La croissance économique du Zimbabwe devrait ralentir à 3,5% en 2022 en raison de nouveaux chocs intérieurs et extérieurs, a annoncé jeudi le Fonds monétaire international (FMI).
Après avoir enregistré une croissance robuste de 8,5% en 2021 grâce à la réponse rapide du gouvernement zimbabwéen à la pandémie de COVID-19, l'économie est désormais soumise à la pression de multiples chocs, a expliqué le FMI.
"De nouveaux chocs intérieurs et extérieurs ont toutefois des effets négatifs sur les conditions économiques et sociales.
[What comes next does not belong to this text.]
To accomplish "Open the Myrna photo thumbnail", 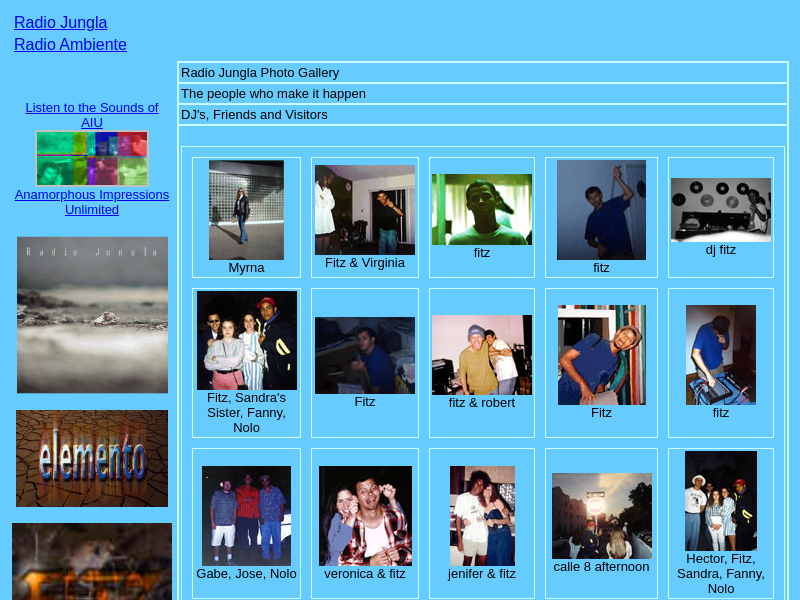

La croissance du PIB réel devrait donc baisser à environ 3,5% en 2022", a déclaré le chef de l'équipe du FMI, Dhaneshwar Ghura, dans un communiqué paru à la fin de l'article IV de la mission du FMI au Zimbabwe.
M. Ghura a estimé que la flambée de l'inflation, des précipitations irrégulières, des pénuries d'électricité et le conflit russo-ukrainien représentaient des chocs ayant eu un impact négatif sur l'économie du Zimbabwe.
Le FMI a reconnu les efforts du Zimbabwe pour stabiliser le marché local des changes et réduire l'inflation, mais cette institution a averti que l'incertitude restait élevée et que les perspectives économiques dépendraient de la mise en œuvre de politiques phares et de l'évolution des chocs externes.